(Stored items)
▽

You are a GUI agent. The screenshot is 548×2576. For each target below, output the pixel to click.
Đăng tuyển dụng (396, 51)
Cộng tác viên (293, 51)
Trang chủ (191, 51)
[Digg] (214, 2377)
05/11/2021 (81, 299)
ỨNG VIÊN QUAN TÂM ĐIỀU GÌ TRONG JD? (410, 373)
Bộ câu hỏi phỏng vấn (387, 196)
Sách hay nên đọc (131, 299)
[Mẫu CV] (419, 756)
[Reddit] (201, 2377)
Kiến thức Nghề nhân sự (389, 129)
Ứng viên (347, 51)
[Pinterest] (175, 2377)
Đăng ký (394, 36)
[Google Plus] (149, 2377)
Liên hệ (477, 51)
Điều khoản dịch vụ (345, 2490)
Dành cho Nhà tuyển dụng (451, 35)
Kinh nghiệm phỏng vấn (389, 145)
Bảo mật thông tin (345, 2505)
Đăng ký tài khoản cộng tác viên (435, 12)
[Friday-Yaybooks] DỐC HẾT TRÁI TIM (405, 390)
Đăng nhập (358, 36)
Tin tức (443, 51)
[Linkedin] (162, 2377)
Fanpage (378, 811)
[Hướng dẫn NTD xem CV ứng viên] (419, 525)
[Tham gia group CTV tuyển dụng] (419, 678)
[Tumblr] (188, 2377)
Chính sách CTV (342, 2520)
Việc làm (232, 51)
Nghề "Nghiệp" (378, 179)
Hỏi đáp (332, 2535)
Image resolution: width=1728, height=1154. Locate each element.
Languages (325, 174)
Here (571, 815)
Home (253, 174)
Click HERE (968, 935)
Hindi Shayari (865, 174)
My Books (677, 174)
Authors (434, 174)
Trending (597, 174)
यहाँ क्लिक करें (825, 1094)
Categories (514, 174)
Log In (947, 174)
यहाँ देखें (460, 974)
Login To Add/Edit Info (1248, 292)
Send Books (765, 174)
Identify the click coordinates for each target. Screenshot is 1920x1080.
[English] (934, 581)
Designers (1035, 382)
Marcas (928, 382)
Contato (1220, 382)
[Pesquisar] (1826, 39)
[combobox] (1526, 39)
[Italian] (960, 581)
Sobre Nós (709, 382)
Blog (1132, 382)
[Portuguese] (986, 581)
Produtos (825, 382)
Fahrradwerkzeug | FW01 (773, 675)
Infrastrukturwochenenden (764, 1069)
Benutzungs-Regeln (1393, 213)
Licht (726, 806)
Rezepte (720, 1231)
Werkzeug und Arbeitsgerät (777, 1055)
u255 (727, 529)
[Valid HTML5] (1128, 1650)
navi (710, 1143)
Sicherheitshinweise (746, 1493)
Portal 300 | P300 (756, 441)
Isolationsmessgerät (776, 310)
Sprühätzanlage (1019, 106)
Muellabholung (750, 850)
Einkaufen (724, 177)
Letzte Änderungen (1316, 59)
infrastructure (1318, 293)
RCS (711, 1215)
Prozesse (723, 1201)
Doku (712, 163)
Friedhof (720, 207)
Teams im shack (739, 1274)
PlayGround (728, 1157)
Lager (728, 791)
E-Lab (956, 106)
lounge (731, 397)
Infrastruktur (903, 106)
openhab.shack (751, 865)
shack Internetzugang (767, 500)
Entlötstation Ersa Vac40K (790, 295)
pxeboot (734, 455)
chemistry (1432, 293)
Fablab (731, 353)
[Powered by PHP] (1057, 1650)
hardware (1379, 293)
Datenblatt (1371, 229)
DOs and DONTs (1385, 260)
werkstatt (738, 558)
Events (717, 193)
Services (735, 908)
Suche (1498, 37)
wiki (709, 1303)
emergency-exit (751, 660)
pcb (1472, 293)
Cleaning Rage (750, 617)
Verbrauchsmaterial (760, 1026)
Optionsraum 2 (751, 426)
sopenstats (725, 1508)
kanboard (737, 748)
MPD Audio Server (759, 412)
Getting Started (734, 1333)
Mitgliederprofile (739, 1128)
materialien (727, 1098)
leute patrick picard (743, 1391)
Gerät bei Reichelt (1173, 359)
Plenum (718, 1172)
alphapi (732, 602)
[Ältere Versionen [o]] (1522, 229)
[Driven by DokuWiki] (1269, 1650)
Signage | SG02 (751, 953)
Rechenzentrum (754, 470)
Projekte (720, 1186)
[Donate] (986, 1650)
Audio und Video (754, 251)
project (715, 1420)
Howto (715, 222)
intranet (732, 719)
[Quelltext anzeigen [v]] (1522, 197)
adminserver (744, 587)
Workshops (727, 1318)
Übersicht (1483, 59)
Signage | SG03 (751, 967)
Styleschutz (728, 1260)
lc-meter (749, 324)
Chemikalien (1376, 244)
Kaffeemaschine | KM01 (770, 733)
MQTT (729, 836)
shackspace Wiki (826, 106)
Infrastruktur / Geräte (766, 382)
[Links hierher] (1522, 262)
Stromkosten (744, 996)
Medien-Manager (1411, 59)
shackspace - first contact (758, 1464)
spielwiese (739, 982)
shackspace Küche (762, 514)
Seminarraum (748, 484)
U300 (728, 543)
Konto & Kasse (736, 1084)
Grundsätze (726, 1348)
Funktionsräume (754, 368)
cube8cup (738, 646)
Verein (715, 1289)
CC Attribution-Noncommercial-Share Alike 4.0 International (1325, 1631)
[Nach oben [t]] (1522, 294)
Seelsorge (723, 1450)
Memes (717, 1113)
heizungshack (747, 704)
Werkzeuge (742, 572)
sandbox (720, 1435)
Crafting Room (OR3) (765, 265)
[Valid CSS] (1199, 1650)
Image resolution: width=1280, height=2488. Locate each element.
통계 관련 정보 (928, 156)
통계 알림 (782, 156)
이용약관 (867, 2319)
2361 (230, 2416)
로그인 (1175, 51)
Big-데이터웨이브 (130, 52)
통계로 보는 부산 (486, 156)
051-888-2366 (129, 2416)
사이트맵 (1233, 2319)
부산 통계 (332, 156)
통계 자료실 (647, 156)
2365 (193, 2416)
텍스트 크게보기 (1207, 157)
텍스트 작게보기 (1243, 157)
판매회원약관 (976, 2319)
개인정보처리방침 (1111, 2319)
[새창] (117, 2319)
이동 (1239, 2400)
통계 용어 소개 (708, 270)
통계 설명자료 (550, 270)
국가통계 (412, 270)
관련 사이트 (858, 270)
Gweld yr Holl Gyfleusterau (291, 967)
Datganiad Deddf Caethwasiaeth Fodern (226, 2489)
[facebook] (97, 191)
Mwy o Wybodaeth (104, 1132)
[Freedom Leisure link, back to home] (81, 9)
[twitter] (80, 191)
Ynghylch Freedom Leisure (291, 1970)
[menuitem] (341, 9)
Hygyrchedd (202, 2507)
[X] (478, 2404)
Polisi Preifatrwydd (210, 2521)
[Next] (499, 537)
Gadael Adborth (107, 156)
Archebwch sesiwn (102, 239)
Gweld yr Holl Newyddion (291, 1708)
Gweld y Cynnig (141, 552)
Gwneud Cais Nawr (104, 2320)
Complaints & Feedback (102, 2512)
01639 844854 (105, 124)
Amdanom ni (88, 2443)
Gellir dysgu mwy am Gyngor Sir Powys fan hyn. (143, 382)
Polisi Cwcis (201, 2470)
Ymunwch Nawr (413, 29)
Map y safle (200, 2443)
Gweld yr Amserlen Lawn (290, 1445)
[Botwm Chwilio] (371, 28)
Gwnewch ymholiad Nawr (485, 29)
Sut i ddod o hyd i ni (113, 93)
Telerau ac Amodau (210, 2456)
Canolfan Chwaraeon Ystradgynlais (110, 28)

△

Task objective: Could you repeat exactly the lines above from the line with "Hỏi đáp (332, 2535)" up to and including the line with "Mitgliederprofile (739, 1128)", and only those?

Response for this exercise:
Hỏi đáp (332, 2535)
Image resolution: width=1728, height=1154. Locate each element.
Languages (325, 174)
Here (571, 815)
Home (253, 174)
Click HERE (968, 935)
Hindi Shayari (865, 174)
My Books (677, 174)
Authors (434, 174)
Trending (597, 174)
यहाँ क्लिक करें (825, 1094)
Categories (514, 174)
Log In (947, 174)
यहाँ देखें (460, 974)
Login To Add/Edit Info (1248, 292)
Send Books (765, 174)
Identify the click coordinates for each target. Screenshot is 1920x1080.
[English] (934, 581)
Designers (1035, 382)
Marcas (928, 382)
Contato (1220, 382)
[Pesquisar] (1826, 39)
[combobox] (1526, 39)
[Italian] (960, 581)
Sobre Nós (709, 382)
Blog (1132, 382)
[Portuguese] (986, 581)
Produtos (825, 382)
Fahrradwerkzeug | FW01 (773, 675)
Infrastrukturwochenenden (764, 1069)
Benutzungs-Regeln (1393, 213)
Licht (726, 806)
Rezepte (720, 1231)
Werkzeug und Arbeitsgerät (777, 1055)
u255 (727, 529)
[Valid HTML5] (1128, 1650)
navi (710, 1143)
Sicherheitshinweise (746, 1493)
Portal 300 | P300 (756, 441)
Isolationsmessgerät (776, 310)
Sprühätzanlage (1019, 106)
Muellabholung (750, 850)
Einkaufen (724, 177)
Letzte Änderungen (1316, 59)
infrastructure (1318, 293)
RCS (711, 1215)
Prozesse (723, 1201)
Doku (712, 163)
Friedhof (720, 207)
Teams im shack (739, 1274)
PlayGround (728, 1157)
Lager (728, 791)
E-Lab (956, 106)
lounge (731, 397)
Infrastruktur (903, 106)
openhab.shack (751, 865)
shack Internetzugang (767, 500)
Entlötstation Ersa Vac40K (790, 295)
pxeboot (734, 455)
chemistry (1432, 293)
Fablab (731, 353)
[Powered by PHP] (1057, 1650)
hardware (1379, 293)
Datenblatt (1371, 229)
DOs and DONTs (1385, 260)
werkstatt (738, 558)
Events (717, 193)
Services (735, 908)
Suche (1498, 37)
wiki (709, 1303)
emergency-exit (751, 660)
pcb (1472, 293)
Cleaning Rage (750, 617)
Verbrauchsmaterial (760, 1026)
Optionsraum 2 (751, 426)
sopenstats (725, 1508)
kanboard (737, 748)
MPD Audio Server (759, 412)
Getting Started (734, 1333)
Mitgliederprofile (739, 1128)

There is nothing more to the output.